INSTRUCTION: Format the lines of the listing, from the one holding "Pick the 데이타솔루션 stock entry" through the end, as a Markdown table with the columns Number and Listing line, skipping blank lines and leaving out the pictures.

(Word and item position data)
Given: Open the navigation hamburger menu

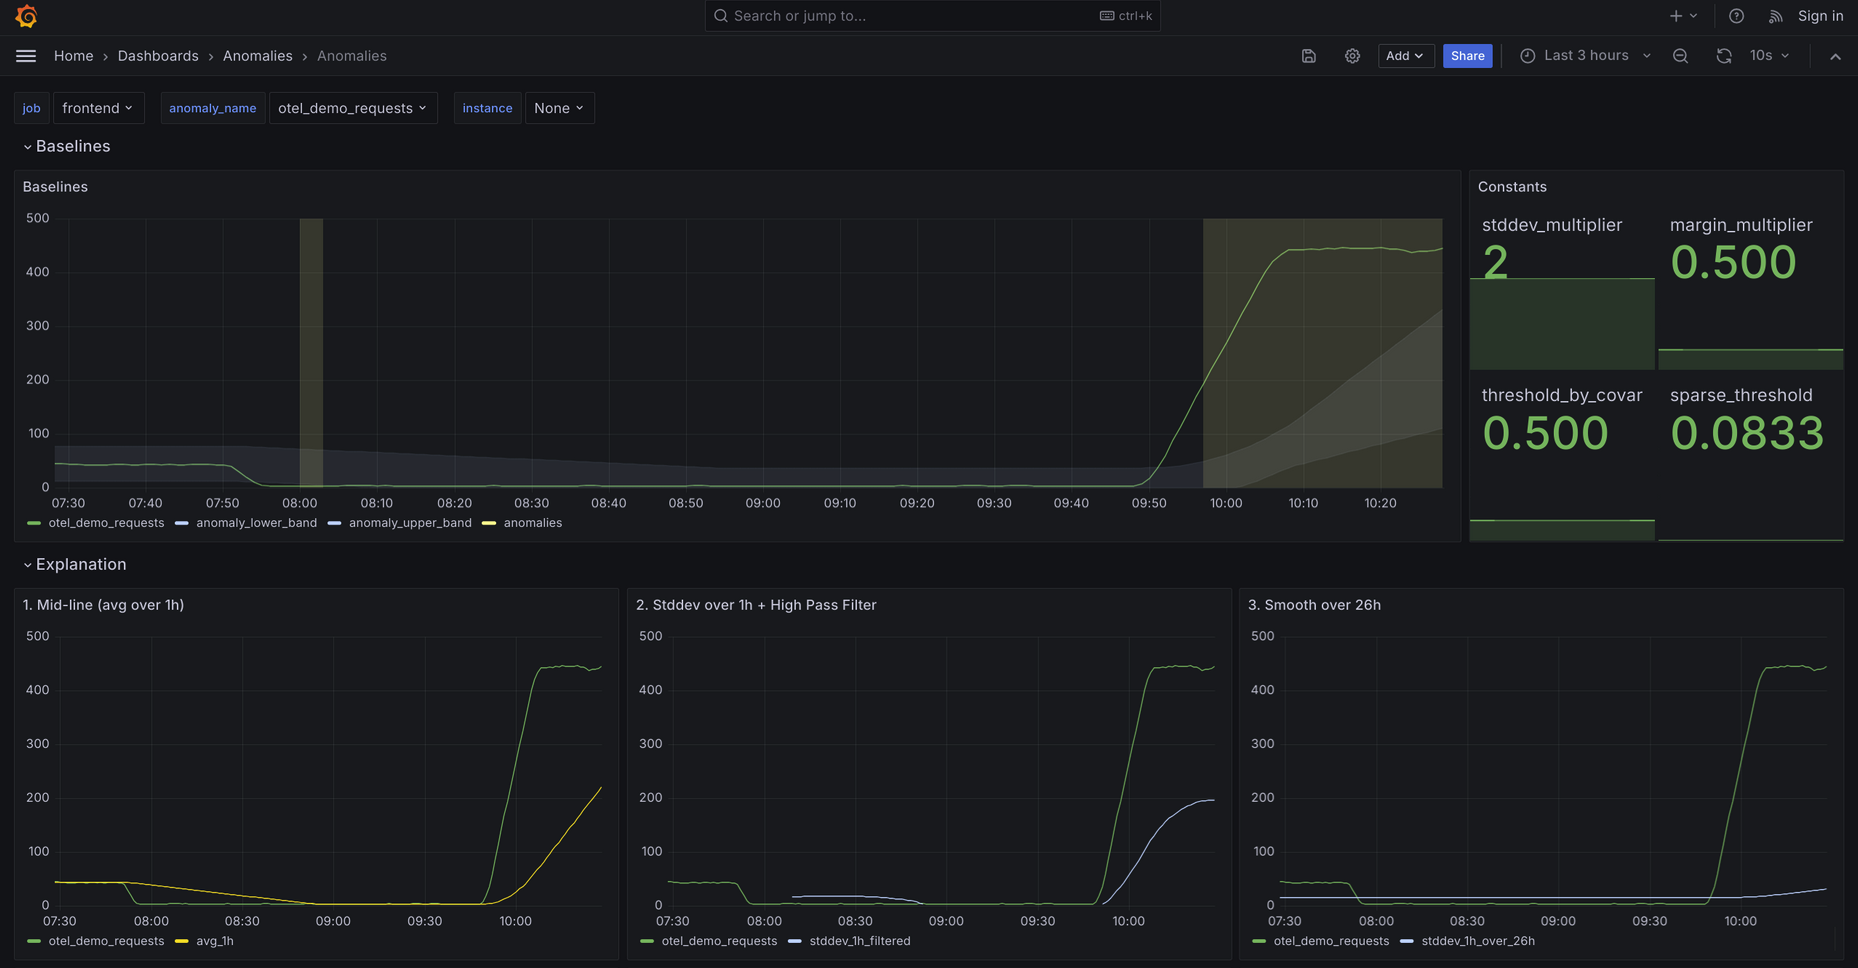Looking at the screenshot, I should pos(26,56).

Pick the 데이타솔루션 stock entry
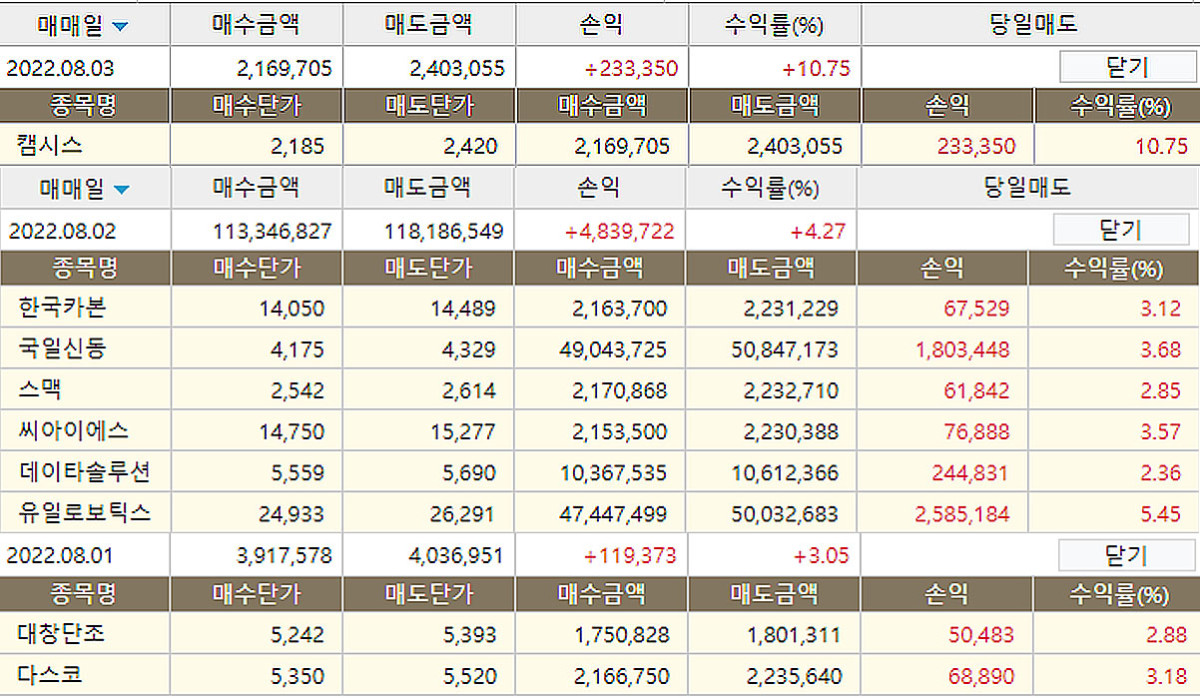84,472
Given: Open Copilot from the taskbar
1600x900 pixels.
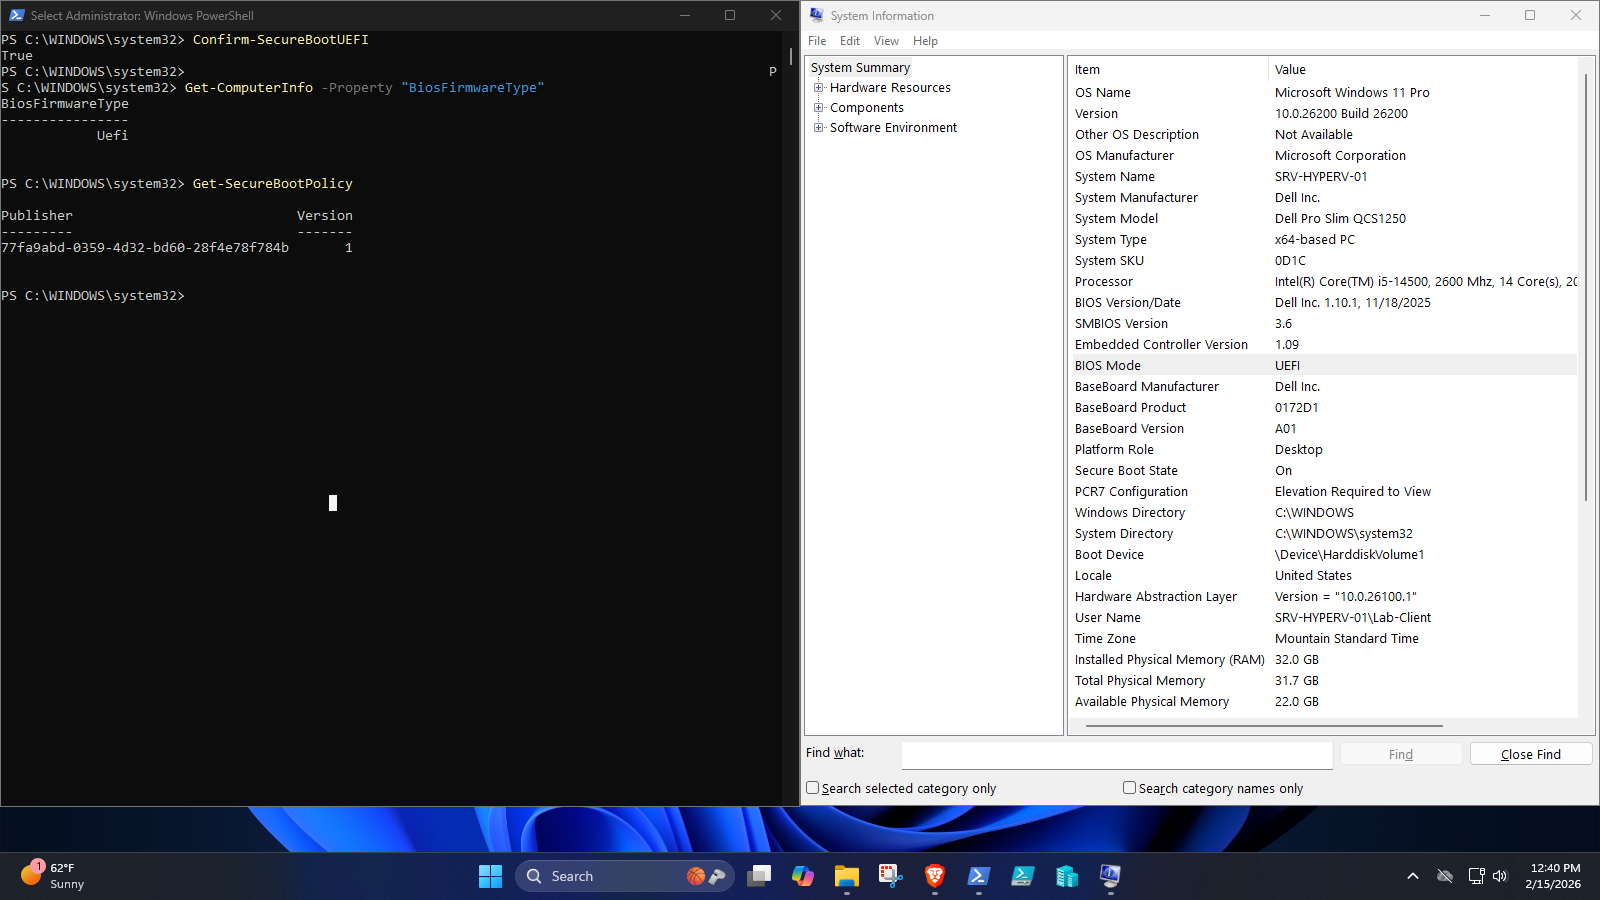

RESPONSE TO THIS EXERCISE:
| Number | Listing line |
|---|---|
| 1 | Pick the 데이타솔루션 stock entry |
| 2 | 84,472 |
| 3 | Given: Open Copilot from the taskbar |
| 4 | 1600x900 pixels. |